40.4.2   CLEC shall indemnify, on request defend, and hold harmless SWBT and
         each of its officers, directors and employees from any and all suits,
         claims, demands, losses, damages, liabilities, fines, penalties, or
         expenses, of every kind and character (including reasonable attorneys'
         fees), on account of or in connection with any injury, loss, or damage
         to any person or property, or to the environment, to the extent any of
         them arise out of or in connection with (i) the release or discharge,
         onto any public or private property, of any hazardous substances,
         regardless of the source of such hazardous substances, by any employee
         of CLEC, or by any person acting on CLEC's behalf, while at a Work
         Location or (ii) the removal or disposal of any hazardous substances by
         any employee of CLEC or by any person acting on CLEC's behalf, or the
         subsequent storage, processing or other handling of such hazardous
         substances by any person or entity, after such substances have thus
         been removed from a Work Location or (iii) any environmental
         contamination or Environmental Hazard or release of a hazardous
         substance caused or created by CLEC or its contractors or agents.

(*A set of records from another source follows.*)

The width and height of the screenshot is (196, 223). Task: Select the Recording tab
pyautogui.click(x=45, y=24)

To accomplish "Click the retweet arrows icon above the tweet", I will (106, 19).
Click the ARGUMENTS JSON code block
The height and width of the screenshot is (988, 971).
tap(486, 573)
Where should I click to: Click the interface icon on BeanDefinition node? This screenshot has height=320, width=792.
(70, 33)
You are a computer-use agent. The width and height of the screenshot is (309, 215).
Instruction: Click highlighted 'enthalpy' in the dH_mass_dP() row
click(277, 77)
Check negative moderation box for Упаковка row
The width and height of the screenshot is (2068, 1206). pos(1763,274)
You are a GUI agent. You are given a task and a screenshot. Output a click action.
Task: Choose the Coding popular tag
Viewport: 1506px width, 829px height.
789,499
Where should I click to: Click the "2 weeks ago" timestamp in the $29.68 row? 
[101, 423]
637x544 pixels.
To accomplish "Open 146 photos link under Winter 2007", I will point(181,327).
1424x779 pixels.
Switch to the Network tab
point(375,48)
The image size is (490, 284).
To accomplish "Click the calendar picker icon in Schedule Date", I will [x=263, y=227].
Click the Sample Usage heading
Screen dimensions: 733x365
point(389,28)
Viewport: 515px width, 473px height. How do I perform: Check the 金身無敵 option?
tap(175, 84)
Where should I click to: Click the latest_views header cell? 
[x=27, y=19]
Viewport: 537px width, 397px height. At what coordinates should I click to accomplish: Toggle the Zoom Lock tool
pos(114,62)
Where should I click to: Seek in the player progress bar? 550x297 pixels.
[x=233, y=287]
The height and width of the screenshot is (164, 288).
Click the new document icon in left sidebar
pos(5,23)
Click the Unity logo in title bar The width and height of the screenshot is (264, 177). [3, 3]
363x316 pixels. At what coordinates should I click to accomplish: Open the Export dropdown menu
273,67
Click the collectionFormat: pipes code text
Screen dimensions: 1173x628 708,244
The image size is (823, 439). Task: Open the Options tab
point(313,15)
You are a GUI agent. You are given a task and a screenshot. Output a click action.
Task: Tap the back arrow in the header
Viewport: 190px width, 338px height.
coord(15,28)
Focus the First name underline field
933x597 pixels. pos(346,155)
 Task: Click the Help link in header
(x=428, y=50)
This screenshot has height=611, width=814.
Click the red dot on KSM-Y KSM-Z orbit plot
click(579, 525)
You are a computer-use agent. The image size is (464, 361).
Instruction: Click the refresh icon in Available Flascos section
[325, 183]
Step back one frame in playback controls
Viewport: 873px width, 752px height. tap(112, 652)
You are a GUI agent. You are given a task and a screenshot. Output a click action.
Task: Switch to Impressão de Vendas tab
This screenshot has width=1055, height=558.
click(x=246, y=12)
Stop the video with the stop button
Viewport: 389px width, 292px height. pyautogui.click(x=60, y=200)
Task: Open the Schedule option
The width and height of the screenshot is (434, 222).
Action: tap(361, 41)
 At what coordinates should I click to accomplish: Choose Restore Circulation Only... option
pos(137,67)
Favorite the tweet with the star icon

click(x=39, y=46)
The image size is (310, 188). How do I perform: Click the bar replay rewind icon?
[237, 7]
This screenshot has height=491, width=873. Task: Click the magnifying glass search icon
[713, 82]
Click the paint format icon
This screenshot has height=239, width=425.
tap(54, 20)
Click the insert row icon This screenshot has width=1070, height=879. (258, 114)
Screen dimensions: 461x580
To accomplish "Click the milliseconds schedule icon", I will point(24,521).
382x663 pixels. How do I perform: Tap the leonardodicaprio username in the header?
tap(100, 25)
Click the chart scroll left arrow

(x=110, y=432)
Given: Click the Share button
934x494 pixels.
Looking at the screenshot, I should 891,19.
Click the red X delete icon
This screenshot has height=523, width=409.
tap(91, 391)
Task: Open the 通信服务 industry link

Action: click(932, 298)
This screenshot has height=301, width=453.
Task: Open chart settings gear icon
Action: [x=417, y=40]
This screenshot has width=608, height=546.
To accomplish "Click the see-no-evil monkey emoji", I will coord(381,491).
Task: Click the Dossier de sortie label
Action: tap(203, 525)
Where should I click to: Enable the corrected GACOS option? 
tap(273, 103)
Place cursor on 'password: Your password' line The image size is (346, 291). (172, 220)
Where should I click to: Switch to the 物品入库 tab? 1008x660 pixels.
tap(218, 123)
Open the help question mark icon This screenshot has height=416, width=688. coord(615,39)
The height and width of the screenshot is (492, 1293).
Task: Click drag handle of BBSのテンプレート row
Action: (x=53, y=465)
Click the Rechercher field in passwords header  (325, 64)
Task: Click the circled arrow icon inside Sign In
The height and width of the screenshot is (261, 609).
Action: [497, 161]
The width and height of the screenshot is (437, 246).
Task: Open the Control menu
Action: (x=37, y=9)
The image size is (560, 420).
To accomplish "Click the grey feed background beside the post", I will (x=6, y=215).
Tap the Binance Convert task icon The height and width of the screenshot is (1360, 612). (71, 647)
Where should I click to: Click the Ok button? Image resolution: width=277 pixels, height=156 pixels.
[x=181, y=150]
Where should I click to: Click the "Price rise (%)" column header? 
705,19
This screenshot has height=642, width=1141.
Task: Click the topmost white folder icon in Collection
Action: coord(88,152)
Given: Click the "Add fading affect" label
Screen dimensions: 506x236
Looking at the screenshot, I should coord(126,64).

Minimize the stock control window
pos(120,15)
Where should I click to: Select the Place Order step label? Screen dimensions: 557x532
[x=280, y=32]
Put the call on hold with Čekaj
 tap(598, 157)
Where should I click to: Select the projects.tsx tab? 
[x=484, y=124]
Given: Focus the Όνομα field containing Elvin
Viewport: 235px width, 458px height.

40.4.3   SWBT shall indemnify, on request defend, and hold harmless CLEC and
         each of its officers, directors and employees from any and all suits,
         claims, demands, losses, damages, liabilities, fines, penalties, or
         expenses, of every kind and character (including reasonable attorneys'
         fees), asserted by any government agency or other third party on
         account of or in connection with any injury, loss, or damage to any
         person or property, or to the environment, to the extent any of them
         arise out of or in connection with (i) the release or discharge, onto
         any public or private property, of any hazardous substances, regardless
         of the source of such hazardous substances, by any employee of SWBT or
         by any person acting on SWBT's behalf, at a Work Location or (ii) the
         removal or disposal of any hazardous substances by any employee of SWBT
         or by any person acting on SWBT's behalf, or the subsequent storage,
         processing or other handling of such hazardous substances by any person
         or entity, after such substances have thus been removed from a Work
         Location or (iii) any environmental contamination or Environmental
         Hazard or release of a hazardous substance either (x) existing or
         occurring at any Work Location on or before the date of this agreement
         or (y) caused or created by SWBT or its contractors or agents.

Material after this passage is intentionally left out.